Tuzla'dan karton işçisi bir kadının mektubu: "Devlet kamuda tasarrufa gidince, patron sabah bize kahvaltı diye dağıttığı kekleri kaldırdı. Bir kek deyip geçmeyin, biz onunla doyuyorduk. Su sebillerini kaldırdı, biz ses çıkarınca "Her işçiye günde 3 bardak su verelim bari." dediler. Biz çok uzun saatler çalışıp elimize geçen 3 kuruş parayla zaten geçinemiyoruz. Tasarruf diyerek böyle onur kırıcı davranışlarda bulunanlar bizden verim bekliyorlar. Soruyorum Mehmet Şimşek'e: Bu tasarruf niye sadece işçiye? Bize tasarruf dayatanların hayatından neden hiçbir şey eksilmiyor?"

İstanbul Küçükçekmece'den Birgül'ün mektubu: "On iki yıldır bir iç giyim fabrikasında çalışıyorum, asgari ücret alıyorum. Maliye Bakanı 'Ülke ekonomisi şaha kalktı, iyiye doğru gidiyoruz.' diyor, hiç de öyle olmadı. Dün aldığımızı alamıyoruz, pazara çıksan doğru düzgün bir şey alamıyorsun, 500-600 liraya elimiz boş geliyoruz. Mutfağı kim karşılayacak? Nasıl geçineceğiz? Faturalarımızı kim ödeyecek? Bakan gelsin de önce bizim durumumuza baksın, sonra size orada rakamlar açıklasın, iyileşmiş mi iyileşmemiş mi anlasın. Durum vahim, borçla geçiniyoruz. Bir öğün makarnayla gününü geçiren komşum var. Küçük çocuğu olan arkadaşlarımın dolabı boş, bir kâse yoğurt bile alamıyorlar."

Aydın Efeler'den sağlık emeklisi bir kadın: "2017 yılında emekli olmak zorunda kaldım. O günden bugüne emekli maaşım yetmedi, bakım hizmetleri bizim için çok yetersiz. Biz sarayda halktan uzak yaşamını sürdüren, bizi umursamayanlara sesleniyoruz: Bütçeden hakkımızı istiyoruz." diyor.

Bunlar umurunuzda olsun diye umuyoruz.
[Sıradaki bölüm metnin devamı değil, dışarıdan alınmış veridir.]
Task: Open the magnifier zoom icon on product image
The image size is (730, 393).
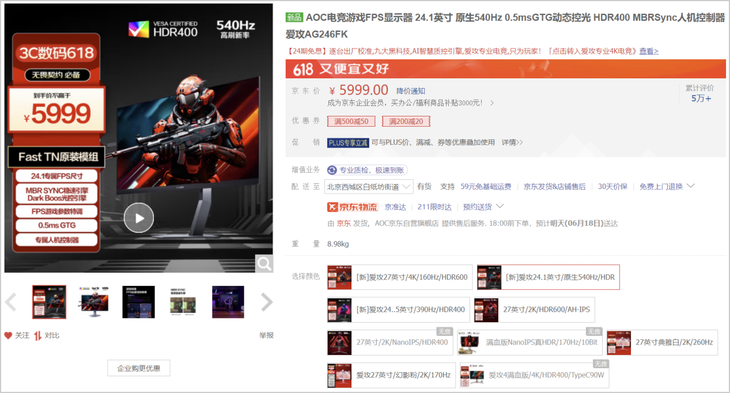Action: (264, 264)
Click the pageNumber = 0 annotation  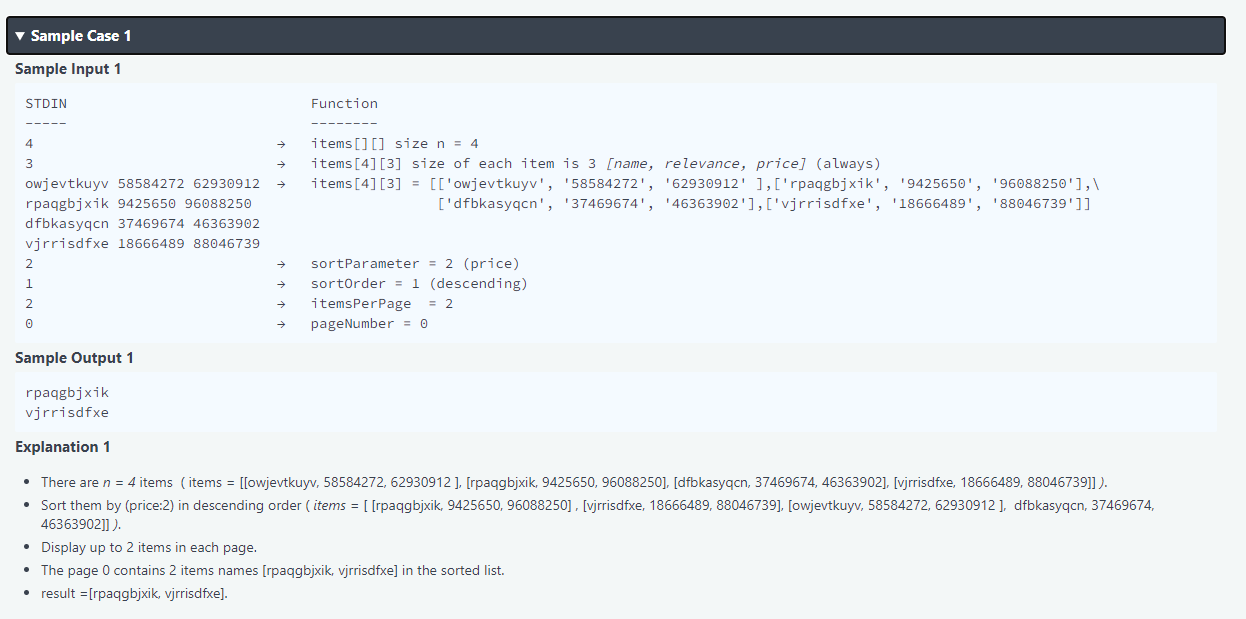(x=367, y=323)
Bu dosyadaki bütün mektupları tek tek okumanızı, eğer gerçekten umurunuzdaysa da bizim aracılığımızla bu işçi kadınlara buradan cevap vermenizi istiyoruz çünkü sizin yıkım, kıyım, ölüm bütçenizle hayatını kararttığınız kadınların iki eli yakınınızda. Umarım, bu iki eli yakanızda olan kadınların sesini duyacaksınız ve bütçeden onlara hak ettiklerini vereceksiniz.